That did the trick. Foreign investors poured in, licenses were awarded, and drilling rigs began to dot the Colombian terrain. There was a catch though. These bold explorers were not allowed to just sit on their licenses for ever. They had to actually do some work, and some of them have since run out of the money to do it with.

So Wiebe reckons there could be some good opportunities to add to PetroLatina's existing interests in the country. But that is jumping ahead. For now he is concerned with delivering on the promises that were made last year when he was part of a team brought in to replace the previous incumbents. Now first amongst these was an undertaking to 'drill within one hundred days'.

A 400% production boost should lead to bigger things

Thanks to a $25m investment by a Colombian private equity firm via which PetroLatina was able to secure a rig, it has drilled four wells on its licenses in the north of the country where it has a partnership with the Colombian state-owned Ecopetrol.

These have included one significant new discovery and all are producing.
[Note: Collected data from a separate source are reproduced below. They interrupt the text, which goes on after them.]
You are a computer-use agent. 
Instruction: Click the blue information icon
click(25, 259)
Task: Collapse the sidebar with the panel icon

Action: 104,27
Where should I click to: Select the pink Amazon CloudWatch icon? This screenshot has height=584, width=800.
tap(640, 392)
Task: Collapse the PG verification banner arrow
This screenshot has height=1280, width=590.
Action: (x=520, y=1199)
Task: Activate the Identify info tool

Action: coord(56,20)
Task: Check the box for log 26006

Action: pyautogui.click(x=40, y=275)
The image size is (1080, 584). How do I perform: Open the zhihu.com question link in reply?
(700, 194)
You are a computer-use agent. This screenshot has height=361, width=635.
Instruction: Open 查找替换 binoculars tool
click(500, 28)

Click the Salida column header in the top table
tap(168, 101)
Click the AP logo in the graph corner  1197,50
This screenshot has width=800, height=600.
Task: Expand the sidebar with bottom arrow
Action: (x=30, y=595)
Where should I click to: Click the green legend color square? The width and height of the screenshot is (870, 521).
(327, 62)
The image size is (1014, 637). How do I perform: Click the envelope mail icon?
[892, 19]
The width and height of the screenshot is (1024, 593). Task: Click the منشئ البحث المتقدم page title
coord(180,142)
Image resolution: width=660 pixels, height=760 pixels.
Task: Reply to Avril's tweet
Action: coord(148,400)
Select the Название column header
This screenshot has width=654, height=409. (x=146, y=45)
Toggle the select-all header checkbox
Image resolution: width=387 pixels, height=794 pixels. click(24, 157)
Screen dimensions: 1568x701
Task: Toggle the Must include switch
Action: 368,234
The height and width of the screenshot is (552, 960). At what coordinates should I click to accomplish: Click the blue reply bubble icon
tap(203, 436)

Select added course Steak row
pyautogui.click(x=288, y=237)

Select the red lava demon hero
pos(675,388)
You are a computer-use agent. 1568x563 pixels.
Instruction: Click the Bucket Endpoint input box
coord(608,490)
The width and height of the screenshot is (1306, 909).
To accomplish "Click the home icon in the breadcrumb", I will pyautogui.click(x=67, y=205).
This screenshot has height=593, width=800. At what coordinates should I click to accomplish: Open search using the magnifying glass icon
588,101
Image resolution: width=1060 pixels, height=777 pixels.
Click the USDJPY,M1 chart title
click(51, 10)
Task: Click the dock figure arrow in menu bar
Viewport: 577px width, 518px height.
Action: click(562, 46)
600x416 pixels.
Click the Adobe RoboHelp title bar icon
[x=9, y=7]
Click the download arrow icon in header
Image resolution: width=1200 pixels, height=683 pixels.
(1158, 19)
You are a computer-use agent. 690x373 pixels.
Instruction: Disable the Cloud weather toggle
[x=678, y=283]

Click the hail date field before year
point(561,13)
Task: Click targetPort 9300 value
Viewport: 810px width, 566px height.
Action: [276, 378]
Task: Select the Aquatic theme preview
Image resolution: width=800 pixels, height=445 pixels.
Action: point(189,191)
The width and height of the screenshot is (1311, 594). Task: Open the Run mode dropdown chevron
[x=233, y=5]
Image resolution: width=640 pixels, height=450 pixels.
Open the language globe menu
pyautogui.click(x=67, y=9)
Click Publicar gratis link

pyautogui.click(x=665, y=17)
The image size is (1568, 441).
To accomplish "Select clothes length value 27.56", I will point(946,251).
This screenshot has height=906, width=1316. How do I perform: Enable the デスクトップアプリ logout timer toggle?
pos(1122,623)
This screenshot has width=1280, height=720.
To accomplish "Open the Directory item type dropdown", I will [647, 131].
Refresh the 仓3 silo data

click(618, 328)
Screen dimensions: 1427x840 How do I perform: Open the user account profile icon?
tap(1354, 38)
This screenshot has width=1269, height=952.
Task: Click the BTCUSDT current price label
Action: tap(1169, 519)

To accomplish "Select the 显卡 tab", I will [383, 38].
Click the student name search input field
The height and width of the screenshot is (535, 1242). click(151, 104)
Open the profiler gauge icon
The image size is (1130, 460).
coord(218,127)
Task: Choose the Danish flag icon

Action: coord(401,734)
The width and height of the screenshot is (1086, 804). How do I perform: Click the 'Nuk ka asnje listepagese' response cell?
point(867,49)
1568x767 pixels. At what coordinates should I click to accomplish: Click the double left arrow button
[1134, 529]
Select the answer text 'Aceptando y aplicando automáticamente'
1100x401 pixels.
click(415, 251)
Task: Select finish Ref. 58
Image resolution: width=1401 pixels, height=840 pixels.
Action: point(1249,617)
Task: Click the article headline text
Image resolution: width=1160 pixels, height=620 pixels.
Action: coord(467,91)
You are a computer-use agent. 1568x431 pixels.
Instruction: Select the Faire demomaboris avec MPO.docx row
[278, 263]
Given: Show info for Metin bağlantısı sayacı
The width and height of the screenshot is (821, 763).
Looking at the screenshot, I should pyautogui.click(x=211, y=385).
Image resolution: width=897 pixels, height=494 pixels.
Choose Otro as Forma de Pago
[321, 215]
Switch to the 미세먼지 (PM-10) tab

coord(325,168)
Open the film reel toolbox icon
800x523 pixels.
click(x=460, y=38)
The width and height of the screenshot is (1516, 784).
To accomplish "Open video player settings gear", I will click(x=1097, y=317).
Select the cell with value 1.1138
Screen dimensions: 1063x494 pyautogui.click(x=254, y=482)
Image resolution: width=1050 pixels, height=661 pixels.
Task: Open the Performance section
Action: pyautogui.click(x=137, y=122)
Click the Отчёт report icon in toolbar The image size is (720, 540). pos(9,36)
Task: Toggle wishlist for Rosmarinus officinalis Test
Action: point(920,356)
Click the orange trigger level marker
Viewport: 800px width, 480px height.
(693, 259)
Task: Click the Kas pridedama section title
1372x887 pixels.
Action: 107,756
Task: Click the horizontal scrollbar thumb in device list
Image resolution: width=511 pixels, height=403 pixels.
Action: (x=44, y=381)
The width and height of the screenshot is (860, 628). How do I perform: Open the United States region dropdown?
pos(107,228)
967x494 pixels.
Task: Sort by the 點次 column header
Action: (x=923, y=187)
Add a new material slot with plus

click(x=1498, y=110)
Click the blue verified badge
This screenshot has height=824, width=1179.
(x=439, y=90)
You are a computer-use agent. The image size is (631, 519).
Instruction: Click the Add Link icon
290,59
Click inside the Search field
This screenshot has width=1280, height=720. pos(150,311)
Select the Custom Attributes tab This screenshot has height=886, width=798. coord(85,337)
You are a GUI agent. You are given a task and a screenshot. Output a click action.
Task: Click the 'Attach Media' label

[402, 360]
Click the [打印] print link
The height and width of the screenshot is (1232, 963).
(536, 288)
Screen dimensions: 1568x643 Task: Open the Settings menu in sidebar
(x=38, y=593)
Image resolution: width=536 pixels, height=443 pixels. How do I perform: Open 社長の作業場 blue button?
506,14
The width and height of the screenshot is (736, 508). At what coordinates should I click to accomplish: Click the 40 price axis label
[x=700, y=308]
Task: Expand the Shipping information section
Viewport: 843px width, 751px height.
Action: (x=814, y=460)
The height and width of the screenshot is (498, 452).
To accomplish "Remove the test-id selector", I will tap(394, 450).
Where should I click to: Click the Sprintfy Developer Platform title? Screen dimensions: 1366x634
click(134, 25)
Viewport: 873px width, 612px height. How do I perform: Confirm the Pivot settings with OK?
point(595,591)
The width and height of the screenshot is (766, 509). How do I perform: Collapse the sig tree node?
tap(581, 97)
Although none of them are, in Wiebe's words, 'a barn burner' they have increased PetroLatina's production from 200 barrels per day to 1,000 and given it a base upon which it hopes to expand over the next 12 months.

This oil producing region, which extends into Ecuador to the south, has produced many large oil fields and Wiebe has several reasons for optimism. In its existing wells he believes that PetroLatina could find oil not only the depths from which it is now flowing but also from deeper strata. And at its Los Angeles field, it has a number of wells that can only draw oil from a relatively tight circle, leaving plenty of scope for in-fill drilling. So the existing fields can be extended, and PetroLatina has three interesting new prospects.

The first of these is at Chuira to the north where PetroLatina has acquired a sole license on particularly attractive fiscal terms. Seismic surveys are promising but much depends upon the nature of the underground rock fractures. The second prospect, Zoe, has the advantage of proximity to oil pipelines. PetroLatina will be drilling here later in the year, and again the seismic data looks promising.

Wiebe, though, admits that Texaco drilled a well close by back in 1985 but in spite of finding evidence of oil, decided not to proceed. He speculates that this could have been due to worries over security or the fiscal terms offered by the government.

The final prospect is in the Putumayo block to the south, close to the border with Ecuador. Again, owing to security concerns this is a lightly explored region but it is an extension of the prolific Oriente basin of northern Ecuador, which has hosted major oil discoveries.

Reflected by the gently rising share price, PetroLatina appears to be back on track, and intends to be producing 2000 bpd by the end of the year. As with so many junior oil companies, much beyond that depends upon the success of its exploration program. At this stage this one goes on to my Watch List.